After performing some test queries on gracedb-dev1 and gracedb-playground I found that the .distinct()
operator is only necessary in a subset of queries: when a user searches for events/superevents that have multiple labels, and there is an OR
conditional in the query. The short answer is because labels <--> events/superevents are a many-to-many relationship with the Labelling
object as a go-between for the label and event models. So querying for events with label A or label B will fetch the Labelling
objects for events with A or B. If an event has both labels A and B, the query would fetch two Labelling
objects and the event would be double-counted in the query.
As a test I queried events for two labels individually, then together with an &
and then with a |
. I then repeated the query without the .distinct()
operator and looked at the discrepancy:
Without applying the .distinct()
operator, events in the "or" search are double-counted for the reason above. For non-label queries, the many-to-many relationship does not exist. So when queries on event/superevent parameters are passed to the database, postgres returns only unique events that meet those parameters. So for example, the and/or tests were repeated for far and snr ranges, with and without the distinct()
:
Here the .distinct()
is unnecessary since the database will retrieve only the events whose columns meet the query criteria.
Okay so what does it matter? Asking for a unique set of objects is more work for the database, especially when there are large numbers of results in the query. Here's a scenario: a user queries for a large number of events. The event query API will serve events back in chunks (I think it's 100 events/chunk?), and part of the process is that the queryset gets (counted) each time a chunk is processed. Here is database load during a large query on gracedb-playground this week, and the two largest contributors each contain a SELECT DISTINCT
that traces back to the operator described above.

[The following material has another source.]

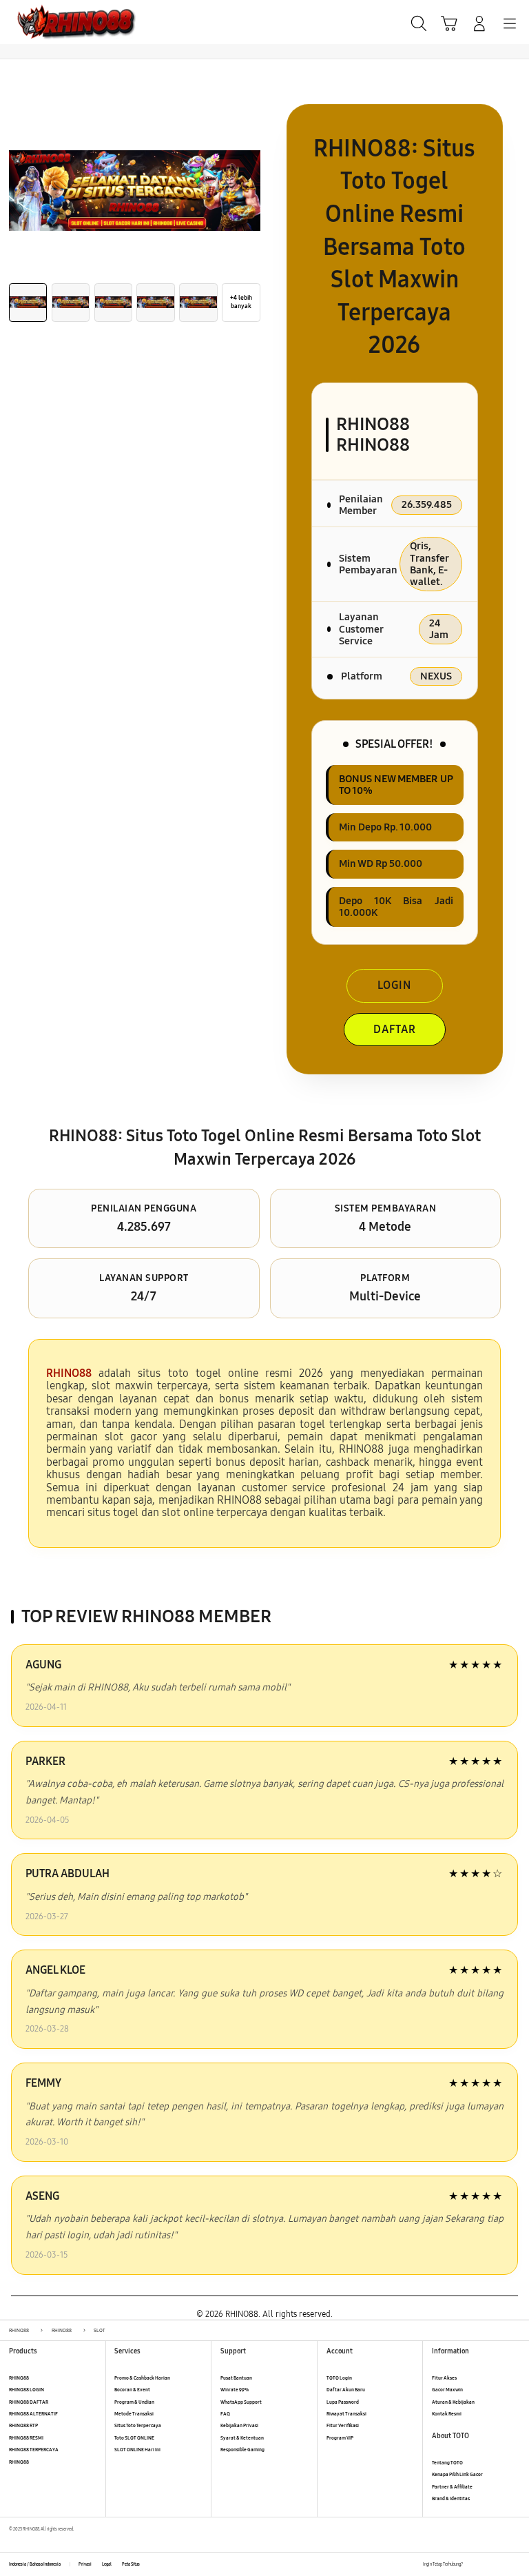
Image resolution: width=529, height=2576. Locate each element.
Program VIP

In real world terms, analyzing the SQL that counts the number of events for the non-distinct query:
gracedb_playground=> explain analyze SELECT COUNT(*) AS "__count" FROM "events_event" INNER JOIN "events_group" ON ("events_event"."group_id" = "events_group"."id") LEFT OUTER JOIN "events_search" ON ("events_event"."search_id" = "events_search"."id") INNER JOIN "events_labelling" ON ("events_event"."id" = "events_labelling"."event_id") INNER JOIN "events_label" ON ("events_labelling"."label_id" = "events_label"."id") WHERE (NOT ("events_group"."name" = 'Test') AND NOT ("events_search"."name" = 'MDC' AND "events_search"."name" IS NOT NULL) AND "events_label"."name" = 'PASTRO_READY');
---------
1153822
Planning Time: 0.825 ms
Execution Time: 4649.512 ms
It's over a million objects so it took a while to count. And for the distinct query:
gracedb_playground=> explain analyze SELECT COUNT(*) FROM (SELECT DISTINCT "events_event"."id" AS "col1", "events_event"."submitter_id" AS "col2", "events_event"."created" AS "col3", "events_event"."group_id" AS "col4", "events_event"."superevent_id" AS "col5", "events_event"."pipeline_preferred_id" AS "col6", "events_event"."pipeline_id" AS "col7", "events_event"."search_id" AS "col8", "events_event"."instruments" AS "col9", "events_event"."nevents" AS "col10", "events_event"."far" AS "col11", "events_event"."likelihood" AS "col12", "events_event"."gpstime" AS "col13", "events_event"."perms" AS "col14", "events_event"."offline" AS "col15", "events_event"."graceid" AS "col16", "events_event"."reporting_latency" AS "col17" FROM "events_event" INNER JOIN "events_group" ON ("events_event"."group_id" = "events_group"."id") LEFT OUTER JOIN "events_search" ON ("events_event"."search_id" = "events_search"."id") INNER JOIN "events_labelling" ON ("events_event"."id" = "events_labelling"."event_id") INNER JOIN "events_label" ON ("events_labelling"."label_id" = "events_label"."id") WHERE (NOT ("events_group"."name" = 'Test') AND NOT ("events_search"."name" = 'MDC' AND "events_search"."name" IS NOT NULL) AND "events_label"."name" = 'PASTRO_READY')) subquery;
---------
1153822
Planning Time: 1.090 ms
Execution Time: 7556.512 ms
7.5 seconds vs 4.6 seconds. Bear in mind however that time difference is (for a large query), per chunk returned. So for hundreds of chunks that time difference could mean minutes or hours off a bulk query.
After trying a few permutations, I finally arrived on this solution that only applies the distinct()
operator to queries that i described above: when search for multiple labels, with an "OR". The patch passes the unit tests that specifically test label queries and ensure the results are as expected.
I'm going to run some test queries, with and without the patch to see that it produces the same results and in what time difference and then report back on this ticket before merging in.